Processing clay-hosted lithium is technically tricky because the metal is bound inside minerals rather than sitting in salty brines.

Engineers must grind the clay, use leaching, chemical washing with carefully chosen solutions, and then recover lithium while limiting water use and waste.

What geologists look for next

Geologists studying McDermitt now see a recipe for rich volcanic lithium deposits that blends magma chemistry, basin shape, and long lasting heat.

The magmas here were peralkaline, igneous composition unusually rich in sodium and potassium, which tend to hold on to lithium as they cool.

Later, magma rose again beneath the caldera in a phase called resurgence, renewed uplift driven by fresh magma pushing upward.

That movement fractured the overlying rocks, opened pathways for hot fluids, and focused lithium rich illite formation along the southern rim of the basin.

Armed with this model, exploration teams scan volcanic basins for matching chemistry, preserved lake beds, and signs of past hot fluid circulation.

Only a few places worldwide seem to share McDermitt’s mix of large size, closed basin setting, and long lived magmatic activity.

Lessons from this lithium deposit

The McDermitt caldera lithium deposit is vast, shallow, and chemically unusual, qualities that set it apart from most other known sources. At the same time, it sits within a lived landscape where people, wildlife, and water all have prior claims.

Decisions made over the next few years will determine whether this lithium mostly stays locked in clay or moves into batteries and power grids.

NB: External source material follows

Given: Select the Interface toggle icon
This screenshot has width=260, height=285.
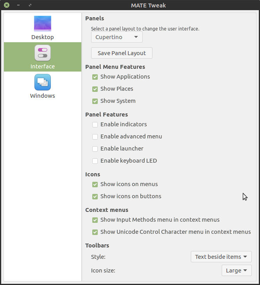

Either way, McDermitt has already changed how scientists think about where critical minerals can hide inside old volcanic systems.

For those thinking about climate and technology, this story makes the link between distant geologic events and the batteries in their daily lives clear.

Learning how minerals form in Earth’s crust becomes directly connected to questions about cars, phones, and power grids.